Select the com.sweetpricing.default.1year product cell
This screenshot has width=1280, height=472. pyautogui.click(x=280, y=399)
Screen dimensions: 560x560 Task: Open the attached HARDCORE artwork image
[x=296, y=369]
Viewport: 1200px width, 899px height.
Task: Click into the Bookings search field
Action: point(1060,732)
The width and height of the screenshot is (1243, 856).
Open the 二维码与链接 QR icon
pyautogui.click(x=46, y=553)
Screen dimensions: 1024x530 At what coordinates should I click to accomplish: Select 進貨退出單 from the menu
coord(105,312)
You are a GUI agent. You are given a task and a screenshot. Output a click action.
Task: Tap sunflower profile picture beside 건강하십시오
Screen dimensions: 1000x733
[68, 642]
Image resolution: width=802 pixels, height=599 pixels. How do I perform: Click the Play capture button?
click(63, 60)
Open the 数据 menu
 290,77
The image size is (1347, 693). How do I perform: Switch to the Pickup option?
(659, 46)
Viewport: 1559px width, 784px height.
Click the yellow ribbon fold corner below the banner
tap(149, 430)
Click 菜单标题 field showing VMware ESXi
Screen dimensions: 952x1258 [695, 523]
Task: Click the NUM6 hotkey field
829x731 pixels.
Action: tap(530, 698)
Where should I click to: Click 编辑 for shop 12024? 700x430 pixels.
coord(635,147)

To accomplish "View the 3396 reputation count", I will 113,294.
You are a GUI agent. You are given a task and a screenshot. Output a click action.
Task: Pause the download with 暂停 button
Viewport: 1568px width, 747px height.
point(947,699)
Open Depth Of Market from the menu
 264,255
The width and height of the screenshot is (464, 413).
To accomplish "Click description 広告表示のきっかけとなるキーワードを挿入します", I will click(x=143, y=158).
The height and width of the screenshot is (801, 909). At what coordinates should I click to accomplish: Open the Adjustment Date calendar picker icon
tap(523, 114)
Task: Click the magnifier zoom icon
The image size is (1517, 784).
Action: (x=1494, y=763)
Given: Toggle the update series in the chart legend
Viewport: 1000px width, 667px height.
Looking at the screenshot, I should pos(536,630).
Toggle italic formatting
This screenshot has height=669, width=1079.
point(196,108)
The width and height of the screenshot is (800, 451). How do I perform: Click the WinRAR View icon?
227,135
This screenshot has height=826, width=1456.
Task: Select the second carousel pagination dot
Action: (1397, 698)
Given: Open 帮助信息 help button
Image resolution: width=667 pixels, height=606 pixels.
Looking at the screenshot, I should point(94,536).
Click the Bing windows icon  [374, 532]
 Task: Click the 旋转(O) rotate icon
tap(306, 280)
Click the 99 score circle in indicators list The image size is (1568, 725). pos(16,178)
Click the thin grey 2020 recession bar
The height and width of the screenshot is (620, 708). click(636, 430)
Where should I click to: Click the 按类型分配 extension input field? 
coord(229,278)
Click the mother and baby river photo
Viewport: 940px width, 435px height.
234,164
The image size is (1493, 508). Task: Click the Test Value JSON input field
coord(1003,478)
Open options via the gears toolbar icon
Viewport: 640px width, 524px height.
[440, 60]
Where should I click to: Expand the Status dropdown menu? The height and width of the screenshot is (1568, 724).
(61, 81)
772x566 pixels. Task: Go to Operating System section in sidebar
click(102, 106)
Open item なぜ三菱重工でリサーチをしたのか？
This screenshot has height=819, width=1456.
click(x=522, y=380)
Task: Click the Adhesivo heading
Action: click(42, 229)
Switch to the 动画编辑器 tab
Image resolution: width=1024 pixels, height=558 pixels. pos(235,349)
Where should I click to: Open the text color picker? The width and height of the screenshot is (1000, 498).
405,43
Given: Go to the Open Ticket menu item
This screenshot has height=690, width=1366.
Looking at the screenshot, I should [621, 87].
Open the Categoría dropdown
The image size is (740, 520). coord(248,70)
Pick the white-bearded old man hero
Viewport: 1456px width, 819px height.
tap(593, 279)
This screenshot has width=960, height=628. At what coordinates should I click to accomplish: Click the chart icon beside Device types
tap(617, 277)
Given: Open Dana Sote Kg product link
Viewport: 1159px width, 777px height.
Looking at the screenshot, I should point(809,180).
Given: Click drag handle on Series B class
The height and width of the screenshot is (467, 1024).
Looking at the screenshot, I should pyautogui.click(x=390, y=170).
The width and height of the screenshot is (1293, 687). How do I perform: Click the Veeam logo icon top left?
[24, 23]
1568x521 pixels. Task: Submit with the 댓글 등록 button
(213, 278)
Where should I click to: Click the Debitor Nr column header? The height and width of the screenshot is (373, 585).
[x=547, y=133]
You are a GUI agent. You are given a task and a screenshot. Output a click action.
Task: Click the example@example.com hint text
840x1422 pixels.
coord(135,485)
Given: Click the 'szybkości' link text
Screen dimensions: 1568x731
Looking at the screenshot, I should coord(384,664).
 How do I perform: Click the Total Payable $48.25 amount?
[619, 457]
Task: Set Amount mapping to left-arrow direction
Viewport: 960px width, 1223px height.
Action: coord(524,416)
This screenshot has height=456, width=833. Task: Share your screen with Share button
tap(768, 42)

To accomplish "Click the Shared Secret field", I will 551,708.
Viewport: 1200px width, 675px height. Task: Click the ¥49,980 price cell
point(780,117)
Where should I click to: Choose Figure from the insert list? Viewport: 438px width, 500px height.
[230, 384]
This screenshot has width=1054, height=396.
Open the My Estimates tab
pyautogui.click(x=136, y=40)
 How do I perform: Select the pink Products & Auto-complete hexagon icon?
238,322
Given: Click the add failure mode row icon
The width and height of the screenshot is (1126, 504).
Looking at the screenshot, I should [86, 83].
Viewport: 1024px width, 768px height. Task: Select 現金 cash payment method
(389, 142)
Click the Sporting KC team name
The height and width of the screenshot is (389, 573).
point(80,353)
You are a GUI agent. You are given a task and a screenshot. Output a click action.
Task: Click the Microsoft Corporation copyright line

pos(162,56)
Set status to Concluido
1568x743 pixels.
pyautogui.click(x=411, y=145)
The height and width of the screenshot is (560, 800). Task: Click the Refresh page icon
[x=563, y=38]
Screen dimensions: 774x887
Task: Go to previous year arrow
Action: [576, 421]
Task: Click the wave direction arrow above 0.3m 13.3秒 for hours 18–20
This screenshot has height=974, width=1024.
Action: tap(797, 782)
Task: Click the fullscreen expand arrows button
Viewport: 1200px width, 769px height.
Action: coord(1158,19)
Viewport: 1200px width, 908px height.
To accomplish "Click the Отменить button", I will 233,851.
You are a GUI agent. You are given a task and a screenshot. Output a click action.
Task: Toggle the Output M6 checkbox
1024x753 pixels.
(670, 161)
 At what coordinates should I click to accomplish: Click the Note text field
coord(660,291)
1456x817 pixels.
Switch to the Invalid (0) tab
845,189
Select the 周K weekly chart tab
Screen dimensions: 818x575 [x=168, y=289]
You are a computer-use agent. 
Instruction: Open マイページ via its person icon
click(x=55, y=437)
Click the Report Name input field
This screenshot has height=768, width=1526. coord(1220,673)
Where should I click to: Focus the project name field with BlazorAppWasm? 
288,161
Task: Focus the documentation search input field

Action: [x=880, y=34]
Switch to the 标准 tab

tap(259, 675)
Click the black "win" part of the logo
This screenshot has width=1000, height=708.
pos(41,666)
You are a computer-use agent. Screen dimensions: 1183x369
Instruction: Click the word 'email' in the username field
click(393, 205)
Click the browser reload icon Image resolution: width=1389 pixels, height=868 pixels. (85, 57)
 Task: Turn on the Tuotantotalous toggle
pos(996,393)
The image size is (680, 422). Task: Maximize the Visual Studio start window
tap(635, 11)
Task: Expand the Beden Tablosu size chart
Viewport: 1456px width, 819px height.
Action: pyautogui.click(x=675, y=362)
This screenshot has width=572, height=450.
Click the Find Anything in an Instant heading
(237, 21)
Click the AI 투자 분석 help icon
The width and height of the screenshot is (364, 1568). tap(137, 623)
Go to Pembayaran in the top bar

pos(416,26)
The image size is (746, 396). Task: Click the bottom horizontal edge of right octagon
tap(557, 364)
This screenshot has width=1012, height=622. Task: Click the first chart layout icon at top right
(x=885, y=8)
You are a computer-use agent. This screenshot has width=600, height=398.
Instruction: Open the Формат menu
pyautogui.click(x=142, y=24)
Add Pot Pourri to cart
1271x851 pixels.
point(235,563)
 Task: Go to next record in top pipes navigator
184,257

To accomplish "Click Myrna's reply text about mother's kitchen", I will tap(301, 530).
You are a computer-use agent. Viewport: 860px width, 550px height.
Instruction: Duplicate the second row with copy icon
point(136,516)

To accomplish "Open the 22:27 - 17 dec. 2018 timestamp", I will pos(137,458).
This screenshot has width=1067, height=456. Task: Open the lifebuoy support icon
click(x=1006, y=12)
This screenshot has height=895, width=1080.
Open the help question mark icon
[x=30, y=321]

========================

*REQUIRED WORK:* Search the data and copy each line containing "computer".

*YOUR RESPONSE:*
You are a computer-use agent. 
You are a computer-use agent. Screen dimensions: 1183x369
You are a computer-use agent. This screenshot has width=600, height=398.
You are a computer-use agent. Viewport: 860px width, 550px height.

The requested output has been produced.